For sure working with Facebook to that effect will be likened to working with Google to make your site searchable i.e. impossible. But I think Facebook has already shown signs of being a much more open company that has embraced the developer community and has in fact allowed (although possibly will never do so as willingly in the future) companies to become really large by building on top of it, like Zynga. Just as you need one big player to drive a paradigm shift that player then becomes the root of all evil as they become defensive and protective of their monopoly and start becoming ‘for the users’ instead of ‘by the users’. This is an innate challenge in platform businesses that we’ve seen in Microsoft, Google and no doubt in Facebook.
Its been said that powerful organizations develop a mind of their own that is often detached from that of their people and their leaders and behave like stand-alone beasts in an ecosystem that poses an innate threat to them by virtue of its innate power to regenerate and strip them of their power.
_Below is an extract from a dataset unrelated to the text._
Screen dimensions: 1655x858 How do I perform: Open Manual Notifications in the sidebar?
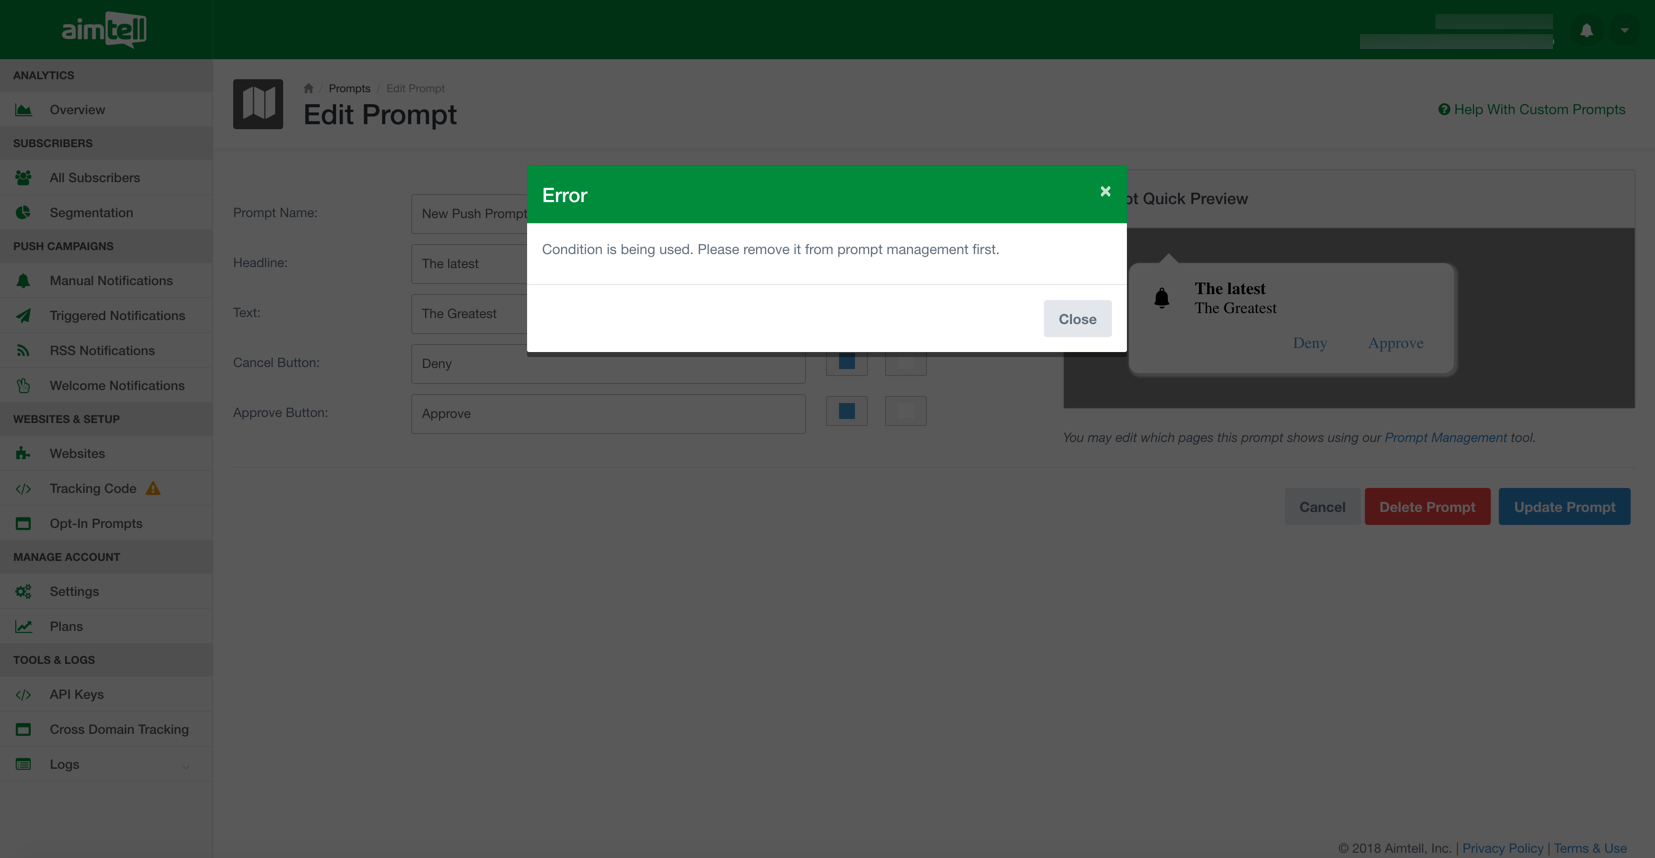111,281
And that’s when the next paradigm shift comes.
What that will be and when will it happen I don’t know but for now I’m pretty convinced that history is now repeating itself: we are not yet fully appreciating the impact the social web will have on us so the seemingly extortionate valuations of LinkedIn and Facebook are in my opinion if anything on the low side. In parallel with what’s said above, consider that Facebook is valued at about half that of Google and you’ll see why.
That said: I do think there’s a frenzy around the fringes driven by people who don’t fully undertsand or appreciate the driver of this paradigm shift or perhaps more cunningly use it to capitalize on the euphoria and make a quick buck. Some will and some will be caught in a trap. But the real drivers of social like Facebook and LinkedIn and those who are truly embracing it of which (naturally☺) one is my company PeoplePerHour.com will be game changers beyond what we are imagining right now. So for them I say “no bubble”, I say “paradigm shift”.